Crusellas Tabacco 1800: This is a Cuban barbershop cologne, a fact that surely merits some ironic or sincere indie street cred. It comes in an unadorned plastic bottle and it sells for $4 for eight ounces (on par with some of the fancier bottled waters). Tabacco 1800 opens with a sharp, soapy carnation, drifts into a raw, boozy leather (reminiscent of Pinaud Special Reserve, another drugstore cheapie), then fades into floral honey in the manner of Yves Saint Laurent’s Kouros. It’s a rougher, flintier version of Maurer and Wirtz’s Tabac Originale, which renders the same general idea with much more grace and costs five times as much (still only $20). Tabacco 1800 smells a lot like the shaving soap version of Tabac Originale, which has a cult following, to the extent that grooming products have followings.
Anucci Man: This weird little Italian cologne comes in a glass bottle shaped like a golf ball with another, smaller golf ball sitting atop it (if they had been the same size they might have resembled a portion of the male anatomy associated only rarely with delightful odors). The box has a picture of a golfer on it, though the scent itself suggests that the wearer would find golf horribly petit bourgeois. Anucci Man is foppish in the extreme, with a clear floral opening reminiscent of Herbal Essences shampoo, but not as sweet. This is as close to feminine as you can get without actually being feminine, but it’s also quite engaging. It features a very wet violet smell, a long middle note, which is floral and quite pleasant, and a finale of quite generic amber. The Italians made Anucci sweet and fey, but they also made it blisteringly powerful and long lasting. One could buy it for a golfer as long as one would not be upset when he throws it away or gives it to his wife.

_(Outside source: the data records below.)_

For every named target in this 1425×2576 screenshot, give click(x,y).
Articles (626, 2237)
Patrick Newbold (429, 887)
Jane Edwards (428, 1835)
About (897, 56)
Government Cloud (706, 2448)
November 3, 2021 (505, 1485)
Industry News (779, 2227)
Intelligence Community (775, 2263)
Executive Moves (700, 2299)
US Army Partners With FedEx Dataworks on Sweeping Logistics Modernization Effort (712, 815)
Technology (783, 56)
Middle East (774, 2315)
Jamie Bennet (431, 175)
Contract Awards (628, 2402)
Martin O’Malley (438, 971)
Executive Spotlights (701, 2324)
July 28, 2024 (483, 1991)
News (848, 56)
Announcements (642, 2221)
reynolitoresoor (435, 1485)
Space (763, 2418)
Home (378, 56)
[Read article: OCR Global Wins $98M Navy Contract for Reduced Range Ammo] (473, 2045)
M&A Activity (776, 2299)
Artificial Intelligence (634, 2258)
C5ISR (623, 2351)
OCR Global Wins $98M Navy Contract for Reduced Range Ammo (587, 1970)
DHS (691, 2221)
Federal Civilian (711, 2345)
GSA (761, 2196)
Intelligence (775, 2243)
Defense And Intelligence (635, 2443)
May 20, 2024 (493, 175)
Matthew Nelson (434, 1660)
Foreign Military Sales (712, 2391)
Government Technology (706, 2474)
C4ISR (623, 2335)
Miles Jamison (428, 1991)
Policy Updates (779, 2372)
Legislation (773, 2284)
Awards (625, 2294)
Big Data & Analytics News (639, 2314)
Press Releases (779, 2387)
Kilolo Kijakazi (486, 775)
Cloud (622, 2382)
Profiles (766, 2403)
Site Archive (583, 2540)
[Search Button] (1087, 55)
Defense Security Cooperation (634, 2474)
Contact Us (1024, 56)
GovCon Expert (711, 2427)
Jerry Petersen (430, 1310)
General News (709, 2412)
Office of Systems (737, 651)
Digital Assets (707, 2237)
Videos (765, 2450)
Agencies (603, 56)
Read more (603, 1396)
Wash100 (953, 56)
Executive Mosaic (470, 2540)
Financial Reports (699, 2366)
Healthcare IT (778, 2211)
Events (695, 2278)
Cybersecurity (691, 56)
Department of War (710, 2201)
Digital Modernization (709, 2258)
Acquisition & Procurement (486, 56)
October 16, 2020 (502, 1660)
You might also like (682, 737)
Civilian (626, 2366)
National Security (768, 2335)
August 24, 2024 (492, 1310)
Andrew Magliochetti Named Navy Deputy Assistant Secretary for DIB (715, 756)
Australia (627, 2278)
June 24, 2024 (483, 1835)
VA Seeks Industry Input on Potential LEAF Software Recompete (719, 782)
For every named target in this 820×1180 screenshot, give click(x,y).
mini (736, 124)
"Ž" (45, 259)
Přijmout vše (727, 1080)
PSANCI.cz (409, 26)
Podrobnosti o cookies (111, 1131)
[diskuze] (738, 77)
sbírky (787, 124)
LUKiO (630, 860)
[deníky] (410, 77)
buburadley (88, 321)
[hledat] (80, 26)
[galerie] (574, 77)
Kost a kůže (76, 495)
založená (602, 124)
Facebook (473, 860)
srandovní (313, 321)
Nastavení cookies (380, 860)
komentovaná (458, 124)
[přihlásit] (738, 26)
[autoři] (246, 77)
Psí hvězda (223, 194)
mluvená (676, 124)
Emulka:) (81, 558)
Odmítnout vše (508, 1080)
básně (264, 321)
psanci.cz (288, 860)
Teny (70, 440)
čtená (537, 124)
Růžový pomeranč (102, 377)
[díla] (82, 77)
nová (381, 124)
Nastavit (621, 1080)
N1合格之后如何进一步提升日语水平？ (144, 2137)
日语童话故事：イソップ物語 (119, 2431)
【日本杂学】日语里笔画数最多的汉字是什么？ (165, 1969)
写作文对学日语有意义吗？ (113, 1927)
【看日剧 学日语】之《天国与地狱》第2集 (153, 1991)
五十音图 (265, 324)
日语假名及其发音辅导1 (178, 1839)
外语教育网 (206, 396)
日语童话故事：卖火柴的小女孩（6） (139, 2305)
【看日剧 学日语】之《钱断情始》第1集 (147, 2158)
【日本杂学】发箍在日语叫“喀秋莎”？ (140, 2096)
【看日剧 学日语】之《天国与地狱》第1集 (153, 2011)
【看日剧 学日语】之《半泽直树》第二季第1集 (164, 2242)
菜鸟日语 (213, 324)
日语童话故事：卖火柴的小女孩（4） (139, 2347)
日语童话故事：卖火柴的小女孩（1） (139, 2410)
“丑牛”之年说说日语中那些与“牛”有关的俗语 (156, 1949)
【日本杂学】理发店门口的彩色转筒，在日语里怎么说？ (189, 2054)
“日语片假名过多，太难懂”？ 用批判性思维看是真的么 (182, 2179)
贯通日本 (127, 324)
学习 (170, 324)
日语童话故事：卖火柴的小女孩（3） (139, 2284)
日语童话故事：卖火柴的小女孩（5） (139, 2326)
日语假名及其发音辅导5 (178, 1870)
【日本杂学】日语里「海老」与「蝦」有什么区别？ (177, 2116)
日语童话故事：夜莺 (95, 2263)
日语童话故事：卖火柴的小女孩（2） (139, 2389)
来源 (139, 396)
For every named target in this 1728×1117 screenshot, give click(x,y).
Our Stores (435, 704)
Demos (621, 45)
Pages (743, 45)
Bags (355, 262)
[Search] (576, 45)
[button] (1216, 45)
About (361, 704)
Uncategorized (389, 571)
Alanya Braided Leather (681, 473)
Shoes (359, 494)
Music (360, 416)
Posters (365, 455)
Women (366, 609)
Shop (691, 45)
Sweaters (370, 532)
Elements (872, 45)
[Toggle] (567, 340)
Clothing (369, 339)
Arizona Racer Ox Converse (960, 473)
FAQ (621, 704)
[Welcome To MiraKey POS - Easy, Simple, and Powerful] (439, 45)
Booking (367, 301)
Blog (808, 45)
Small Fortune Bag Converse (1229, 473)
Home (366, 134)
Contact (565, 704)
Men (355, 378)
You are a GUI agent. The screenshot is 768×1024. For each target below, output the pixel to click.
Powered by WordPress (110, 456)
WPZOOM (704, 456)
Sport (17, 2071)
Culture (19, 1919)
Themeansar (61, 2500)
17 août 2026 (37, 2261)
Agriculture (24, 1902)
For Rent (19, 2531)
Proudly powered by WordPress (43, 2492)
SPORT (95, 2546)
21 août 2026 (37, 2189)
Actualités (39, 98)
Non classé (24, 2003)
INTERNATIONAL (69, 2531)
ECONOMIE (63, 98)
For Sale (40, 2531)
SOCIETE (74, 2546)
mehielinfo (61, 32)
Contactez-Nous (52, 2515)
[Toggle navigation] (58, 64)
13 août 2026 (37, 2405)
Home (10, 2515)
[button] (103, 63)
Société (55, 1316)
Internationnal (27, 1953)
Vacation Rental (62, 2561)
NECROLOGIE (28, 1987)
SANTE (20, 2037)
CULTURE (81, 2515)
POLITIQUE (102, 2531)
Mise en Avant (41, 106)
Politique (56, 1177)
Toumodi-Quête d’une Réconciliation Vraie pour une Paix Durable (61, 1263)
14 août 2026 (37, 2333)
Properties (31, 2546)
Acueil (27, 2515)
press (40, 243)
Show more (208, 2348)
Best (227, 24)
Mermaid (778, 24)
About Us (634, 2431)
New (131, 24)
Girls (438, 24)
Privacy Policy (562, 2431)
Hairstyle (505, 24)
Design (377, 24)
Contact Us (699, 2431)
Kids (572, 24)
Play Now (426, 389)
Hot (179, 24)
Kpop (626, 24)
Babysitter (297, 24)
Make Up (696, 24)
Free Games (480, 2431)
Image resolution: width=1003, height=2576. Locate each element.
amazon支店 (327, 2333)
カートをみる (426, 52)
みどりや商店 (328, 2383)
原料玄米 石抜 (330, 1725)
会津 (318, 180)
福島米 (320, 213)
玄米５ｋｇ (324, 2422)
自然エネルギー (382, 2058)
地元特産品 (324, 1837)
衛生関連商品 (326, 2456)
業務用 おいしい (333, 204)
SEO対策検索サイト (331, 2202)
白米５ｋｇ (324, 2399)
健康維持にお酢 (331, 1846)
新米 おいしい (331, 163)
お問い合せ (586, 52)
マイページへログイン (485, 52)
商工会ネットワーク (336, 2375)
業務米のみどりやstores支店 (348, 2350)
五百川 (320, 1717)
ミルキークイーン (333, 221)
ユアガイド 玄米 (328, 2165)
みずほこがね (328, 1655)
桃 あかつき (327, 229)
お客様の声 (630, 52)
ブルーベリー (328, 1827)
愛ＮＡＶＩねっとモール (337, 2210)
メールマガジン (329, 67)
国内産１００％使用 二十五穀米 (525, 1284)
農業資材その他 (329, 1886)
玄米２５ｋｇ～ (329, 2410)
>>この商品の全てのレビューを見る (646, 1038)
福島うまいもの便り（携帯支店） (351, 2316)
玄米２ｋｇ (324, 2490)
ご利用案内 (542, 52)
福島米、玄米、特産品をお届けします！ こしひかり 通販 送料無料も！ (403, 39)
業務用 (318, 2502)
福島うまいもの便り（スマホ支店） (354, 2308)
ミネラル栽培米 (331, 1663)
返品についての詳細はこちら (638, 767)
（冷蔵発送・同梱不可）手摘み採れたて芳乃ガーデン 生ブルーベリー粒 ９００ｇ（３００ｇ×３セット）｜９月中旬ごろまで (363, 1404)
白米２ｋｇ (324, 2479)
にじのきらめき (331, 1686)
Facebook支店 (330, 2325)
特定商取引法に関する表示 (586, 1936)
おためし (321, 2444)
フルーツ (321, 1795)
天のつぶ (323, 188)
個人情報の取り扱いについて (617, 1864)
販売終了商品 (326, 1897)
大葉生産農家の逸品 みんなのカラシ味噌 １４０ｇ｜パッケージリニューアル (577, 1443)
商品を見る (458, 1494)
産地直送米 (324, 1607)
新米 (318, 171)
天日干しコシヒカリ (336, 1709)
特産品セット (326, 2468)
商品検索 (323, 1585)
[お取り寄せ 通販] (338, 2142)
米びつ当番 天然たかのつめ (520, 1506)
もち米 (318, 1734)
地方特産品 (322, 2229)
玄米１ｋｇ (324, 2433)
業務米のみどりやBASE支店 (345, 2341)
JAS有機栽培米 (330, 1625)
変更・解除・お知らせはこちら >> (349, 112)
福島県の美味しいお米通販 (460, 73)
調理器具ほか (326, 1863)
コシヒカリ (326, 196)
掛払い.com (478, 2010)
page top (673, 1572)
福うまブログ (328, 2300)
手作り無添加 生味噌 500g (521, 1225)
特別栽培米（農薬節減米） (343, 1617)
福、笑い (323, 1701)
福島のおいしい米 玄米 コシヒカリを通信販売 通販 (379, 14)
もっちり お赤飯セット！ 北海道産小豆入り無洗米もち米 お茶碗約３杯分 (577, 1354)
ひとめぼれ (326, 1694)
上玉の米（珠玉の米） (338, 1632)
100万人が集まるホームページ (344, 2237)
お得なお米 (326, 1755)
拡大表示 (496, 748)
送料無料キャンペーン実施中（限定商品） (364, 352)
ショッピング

Creed Green Irish Tweed: Creed insists on an obnoxious marketing campaign that claims that the firm has been producing fragrances for 300 years, and that its current family owners (old Olivier and the dissipated popinjay Erwin) fly around the world gathering precious raw ingredients like villains in an Indiana Jones movie. This is obviously balderdash, but the good news is that the company makes some really good fragrances, chief among them Green Irish Tweed. GIT relies on a wildly bitter, sharp, lance-like violet leaf smell that keeps going for almost the entire duration of the cologne (which is at least 10 hours). The bitter violet is like a hussar capering before a pyramid of cannonballs, the cannonballs glinting dark and smooth (like the sandalwood and amber of the scent’s base), the hussar's horse rearing and his braid sparkling in the sun, his saber pointing to the sky. The perfumer Pierre Bourdon composed both GIT and Davidoff’s Cool Water, and GIT is like Cool Water in the sense that all pizzas are alike; same genre, different league. Green Irish Tweed is wildly overpriced but quite beautiful, and it sells well enough to invite legions of Internet fakes.